Hi! 

On Tue, 01 Aug 2006, Jeroen Roovers wrote:
> On Tue, 1 Aug 2006 10:21:53 +0200
> > Idea: should it be more obvious in emerge --info and ebuild
> > failure that an overlay is involved? If it's obvious enough,
> > I don't see a problem. Also, a command that lists all
> > installed packages that come from an overlay might be useful
> > (maybe even a sa part of --info).
> 
> emerge --info can easily be forged. I've seen people asking for
> help on #gentoo do it a few too many times (some even refuse to
> provide it), and have wasted precious minutes not just
> wondering what the error messages meant, but also whether I
> could trust the user.

I don't doubt your claim, yet I find it incredible. I'm
constantly amazed at how stupid some people are. Not to mention
how many idiotic assholes are out there.

> The only way to have people submit emerge --info properly and reliably
> would be to set up an online ticketing system - something like this:
> 
> 
> # emerge --submit-info
> 
> * sys-apps/portage generates emerge --info output and uploads it
> relatively tamper-proof to tickets.g.o, and
> 
> * returns a ticket to the user, a unique number that he or she can
> communicate to developers and active users through a URL like
> http://tickets.g.o/#ticket-number.
> 
> * --submit-info includes information about the emerge commandline that
> was run last and what category/package/version emerge was
> building/installing at the time.

I think this is a very good idea. Better than mine.

> Now, do I appear to sound mistrustful of Gentoo users? Perhaps.
> Perhaps, this --submit-info stuff reminds you of Product
> Activation routines used by closed source software vendors.
> Perhaps you think I am being paranoid. Maybe you think that
> FOSS should be a free-for-all exchange of meaningful
> information, which I would whole-heartedly agree with - the
> information would be meaningless if could not trust it.
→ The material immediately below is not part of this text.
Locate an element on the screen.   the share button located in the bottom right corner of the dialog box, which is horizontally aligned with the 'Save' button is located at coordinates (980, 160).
I think it's critical how you sell this: don't say "this is
because we can not trust you" but "this is because it makes it
easier for you to send all relevant info". While it may seem
phone-home-ish, the contained info is clearly traceable and
everybody can see that there's nothing sensitive in there.

Feedback agents to which I can have the source are much less
suspicious than binary blobs that send gobs and gobs of binary
info to their home.

> It's a far cry from what Gentoo originally was supposed to be,
> I admit.  I am not even going to argue that this ticket system
> is necessary or should be adopted by all developers once it has
> been implemented - it is a means to an end, or perhaps several
> ends, none of which are required to further develop Gentoo.

Yet I think it's a good idea. Just don't misuse it as a tool to
spy on users. *Don't* turn it into something that pulls more info
than gentoo-stats (and then some).

Regards,
Tobias
-- 
You don't need eyes to see, you need vision.